Consegna:
Per favore, riscrivi le voci partendo dall'inizio e fermandoti dopo la riga che contiene "click(119, 19)", sostituendo "Select" con "Choose" e lasciando invariato tutto il resto.
-------- Voci --------
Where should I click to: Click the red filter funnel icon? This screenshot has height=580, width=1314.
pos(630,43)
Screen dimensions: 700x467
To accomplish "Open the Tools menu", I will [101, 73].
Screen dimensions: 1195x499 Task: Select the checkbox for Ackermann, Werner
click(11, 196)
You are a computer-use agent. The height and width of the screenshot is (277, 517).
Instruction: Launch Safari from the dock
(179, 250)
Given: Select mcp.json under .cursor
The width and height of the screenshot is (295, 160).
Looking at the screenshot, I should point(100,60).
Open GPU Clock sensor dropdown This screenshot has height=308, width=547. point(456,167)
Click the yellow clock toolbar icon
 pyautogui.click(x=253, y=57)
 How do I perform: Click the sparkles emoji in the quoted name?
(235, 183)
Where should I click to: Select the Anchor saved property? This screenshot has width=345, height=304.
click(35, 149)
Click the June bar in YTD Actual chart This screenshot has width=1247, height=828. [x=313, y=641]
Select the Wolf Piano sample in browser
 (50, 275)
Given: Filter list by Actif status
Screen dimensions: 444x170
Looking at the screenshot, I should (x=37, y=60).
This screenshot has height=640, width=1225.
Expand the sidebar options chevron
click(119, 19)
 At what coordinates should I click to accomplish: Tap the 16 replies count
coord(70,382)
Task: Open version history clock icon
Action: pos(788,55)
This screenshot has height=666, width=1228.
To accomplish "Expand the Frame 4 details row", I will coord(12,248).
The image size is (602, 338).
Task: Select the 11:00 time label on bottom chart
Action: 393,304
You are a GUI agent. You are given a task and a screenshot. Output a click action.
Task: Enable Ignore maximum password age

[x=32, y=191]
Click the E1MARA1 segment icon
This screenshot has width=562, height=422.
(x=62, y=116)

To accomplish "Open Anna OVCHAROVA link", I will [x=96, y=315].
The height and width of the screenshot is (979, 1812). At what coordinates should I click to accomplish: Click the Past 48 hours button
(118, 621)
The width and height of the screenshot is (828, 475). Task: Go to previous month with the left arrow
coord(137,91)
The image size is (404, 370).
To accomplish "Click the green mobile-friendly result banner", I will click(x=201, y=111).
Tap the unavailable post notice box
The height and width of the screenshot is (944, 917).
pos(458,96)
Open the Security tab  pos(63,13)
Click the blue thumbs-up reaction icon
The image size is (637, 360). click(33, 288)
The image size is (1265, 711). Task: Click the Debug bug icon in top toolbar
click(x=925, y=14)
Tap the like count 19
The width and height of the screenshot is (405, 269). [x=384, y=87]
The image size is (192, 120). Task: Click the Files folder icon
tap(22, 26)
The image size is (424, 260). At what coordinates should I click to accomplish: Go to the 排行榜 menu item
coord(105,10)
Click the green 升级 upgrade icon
--------
Risultato:
Where should I click to: Click the red filter funnel icon? This screenshot has height=580, width=1314.
pos(630,43)
Screen dimensions: 700x467
To accomplish "Open the Tools menu", I will [101, 73].
Screen dimensions: 1195x499 Task: Choose the checkbox for Ackermann, Werner
click(11, 196)
You are a computer-use agent. The height and width of the screenshot is (277, 517).
Instruction: Launch Safari from the dock
(179, 250)
Given: Choose mcp.json under .cursor
The width and height of the screenshot is (295, 160).
Looking at the screenshot, I should point(100,60).
Open GPU Clock sensor dropdown This screenshot has height=308, width=547. point(456,167)
Click the yellow clock toolbar icon
 pyautogui.click(x=253, y=57)
 How do I perform: Click the sparkles emoji in the quoted name?
(235, 183)
Where should I click to: Choose the Anchor saved property? This screenshot has width=345, height=304.
click(35, 149)
Click the June bar in YTD Actual chart This screenshot has width=1247, height=828. [x=313, y=641]
Choose the Wolf Piano sample in browser
 (50, 275)
Given: Filter list by Actif status
Screen dimensions: 444x170
Looking at the screenshot, I should (x=37, y=60).
This screenshot has height=640, width=1225.
Expand the sidebar options chevron
click(119, 19)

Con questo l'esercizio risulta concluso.